INPUT MATERIAL:
=== Begin Enclosure ===
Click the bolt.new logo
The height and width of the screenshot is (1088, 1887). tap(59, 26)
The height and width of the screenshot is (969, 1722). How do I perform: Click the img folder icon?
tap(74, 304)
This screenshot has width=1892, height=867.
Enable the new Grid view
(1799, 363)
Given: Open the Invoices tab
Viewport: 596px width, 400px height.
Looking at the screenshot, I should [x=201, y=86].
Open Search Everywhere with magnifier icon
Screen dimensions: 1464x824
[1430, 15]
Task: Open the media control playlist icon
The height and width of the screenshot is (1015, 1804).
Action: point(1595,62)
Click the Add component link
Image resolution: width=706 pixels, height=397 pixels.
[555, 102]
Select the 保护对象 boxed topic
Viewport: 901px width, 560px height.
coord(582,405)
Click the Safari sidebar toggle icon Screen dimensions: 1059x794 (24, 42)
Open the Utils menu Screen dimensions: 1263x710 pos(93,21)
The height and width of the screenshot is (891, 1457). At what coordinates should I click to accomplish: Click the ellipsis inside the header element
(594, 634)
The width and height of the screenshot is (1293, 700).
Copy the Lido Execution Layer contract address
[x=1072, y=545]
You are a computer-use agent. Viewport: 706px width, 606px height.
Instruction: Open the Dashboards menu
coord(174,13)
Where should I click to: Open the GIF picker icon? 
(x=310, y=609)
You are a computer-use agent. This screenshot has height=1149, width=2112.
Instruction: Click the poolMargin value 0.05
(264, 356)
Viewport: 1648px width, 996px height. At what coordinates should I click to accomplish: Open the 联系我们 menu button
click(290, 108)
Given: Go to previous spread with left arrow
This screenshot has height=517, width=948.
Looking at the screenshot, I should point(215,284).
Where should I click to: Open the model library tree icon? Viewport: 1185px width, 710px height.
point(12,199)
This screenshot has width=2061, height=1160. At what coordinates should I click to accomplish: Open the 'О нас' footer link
=== End Enclosure ===
Copy out the lines above that hold the string "Given".

WRITTEN RESPONSE:
Given: Open the Invoices tab
Given: Go to previous spread with left arrow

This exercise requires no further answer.